== Selected passage ==
Actually having a food allergy can be stressful for many reasons, but the stress of the unknown can also be powerful. Studies have found that when children are perceived or thought to have a food allergy, without having received a diagnosis, it can have a serious impact on the family and the individual. Learning more about food allergies and how to manage them can help, but most importantly, get a diagnosis from an allergist.
The Impact of a Suspected Food Allergy
A group of researchers set out to find out how families were impacted by suspected food allergy by interviewing 124 parents who were visiting a clinic to get a child screened. The vast majority, more than 86 percent, reported that the suspected food allergy impacted their lives, and three quarters said they had already started making changes to their child’s diet. One third of the parents reported serious anxiety leading up to the clinic visit, while 17 percent reported depression.
This study and others also make it clear that it is mothers who suffer the most. This may be related to the fact that mothers are often expected to provide more direct care for children, but whatever the cause, mothers are carrying more of the psychological burden of having a child with a suspected food allergy than other family members.
Another study compared the quality of life of parents whose children were medically diagnosed with a food allergy to those whose children were parentally diagnosed. Compared to a control group, both types of parents experienced higher stress and lower quality of life. Parents who diagnosed their children experienced poorer quality of life in general, as compared to parents whose children were medically diagnosed.
===
Task instructions =
a - In the text on suspected food allergies, how many parents did the researchers interview?
b - List each proportion of parents given for the 124-parent study in the food allergy text, along with what that share reported.
c - Continue the text on suspected food allergies after its final sentence.
== Data records ==
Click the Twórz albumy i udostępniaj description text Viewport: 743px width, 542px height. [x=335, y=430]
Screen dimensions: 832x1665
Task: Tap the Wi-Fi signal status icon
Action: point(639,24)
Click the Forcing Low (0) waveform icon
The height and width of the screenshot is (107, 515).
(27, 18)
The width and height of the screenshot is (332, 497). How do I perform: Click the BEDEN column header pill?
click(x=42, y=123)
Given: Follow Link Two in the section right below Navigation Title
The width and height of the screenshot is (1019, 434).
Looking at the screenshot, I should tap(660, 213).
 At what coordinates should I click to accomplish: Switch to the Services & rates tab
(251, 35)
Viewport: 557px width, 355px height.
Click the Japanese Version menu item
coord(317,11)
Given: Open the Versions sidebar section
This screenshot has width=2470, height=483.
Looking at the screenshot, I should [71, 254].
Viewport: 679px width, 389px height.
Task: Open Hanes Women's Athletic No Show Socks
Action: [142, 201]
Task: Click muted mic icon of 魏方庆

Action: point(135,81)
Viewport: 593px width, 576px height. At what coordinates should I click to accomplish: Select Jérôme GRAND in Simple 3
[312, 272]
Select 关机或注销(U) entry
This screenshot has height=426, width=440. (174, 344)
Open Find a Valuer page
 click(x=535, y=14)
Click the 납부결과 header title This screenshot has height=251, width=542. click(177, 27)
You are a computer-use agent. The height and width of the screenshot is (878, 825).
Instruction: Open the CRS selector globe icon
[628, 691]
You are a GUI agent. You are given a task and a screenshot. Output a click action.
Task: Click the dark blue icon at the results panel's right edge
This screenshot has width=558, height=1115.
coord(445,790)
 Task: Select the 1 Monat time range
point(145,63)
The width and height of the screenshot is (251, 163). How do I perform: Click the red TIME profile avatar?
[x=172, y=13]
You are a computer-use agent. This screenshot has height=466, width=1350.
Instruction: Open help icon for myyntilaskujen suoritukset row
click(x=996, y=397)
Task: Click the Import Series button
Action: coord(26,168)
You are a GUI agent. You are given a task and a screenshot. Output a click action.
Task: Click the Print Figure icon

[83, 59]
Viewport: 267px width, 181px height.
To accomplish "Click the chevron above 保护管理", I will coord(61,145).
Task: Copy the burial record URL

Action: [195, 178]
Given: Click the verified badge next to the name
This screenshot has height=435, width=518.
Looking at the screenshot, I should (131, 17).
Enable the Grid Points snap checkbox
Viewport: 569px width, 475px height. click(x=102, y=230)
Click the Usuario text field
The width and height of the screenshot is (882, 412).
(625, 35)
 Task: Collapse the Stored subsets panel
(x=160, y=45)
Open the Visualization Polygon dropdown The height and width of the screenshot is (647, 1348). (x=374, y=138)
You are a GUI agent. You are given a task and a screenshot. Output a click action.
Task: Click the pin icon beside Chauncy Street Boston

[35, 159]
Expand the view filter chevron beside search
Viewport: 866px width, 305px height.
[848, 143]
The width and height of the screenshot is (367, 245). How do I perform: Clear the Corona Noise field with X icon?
===
Answers given =
a - 124 parents.

b -
- More than 86 percent: the suspected food allergy affected their lives
- Three quarters: they had already started changing their child's diet
- One third: serious anxiety leading up to the clinic visit
- 17 percent: depression

c -
The Importance of Information and Diagnosis
It is clear that worrying about food allergies is stressful for parents and families. While getting a real diagnosis may also trigger stress, it is better to know than to only suspect. One study of the parents of children diagnosed with peanut allergies found that a lack of information at the time of the diagnosis created a great deal of anxiety. Mothers in particular reported feeling unprepared, unable to manage risks and inadequately supported. They felt the most responsible for keeping a child safe and bore the stress of that responsibility.
This would be fairly easy to remedy, if doctors provided families with more information and resources. With any disease or illness, a diagnosis should be accompanied by information, support and sources of additional information and support. It is irresponsible of medical professionals to give a diagnosis and then leave families on their own to deal with it. Families should be proactive, though, knowing they may not be given all the information. Ask questions and demand answers as well as information about where to go next.
Another factor that can relieve the stress of food allergies is having access to epinephrine injectors. A study found that both the mother and the child experience reduced stress and anxiety after being given the prescription for the injector.
Food allergies are always stressful to some degree, but not knowing can be worse. Not only does not knowing put a child at greater risk of harm, it may cause more worry over the unknown. If you suspect your child may have a food allergy, see your pediatrician and get a recommendation for an allergist so you can get an accurate diagnosis and the right information.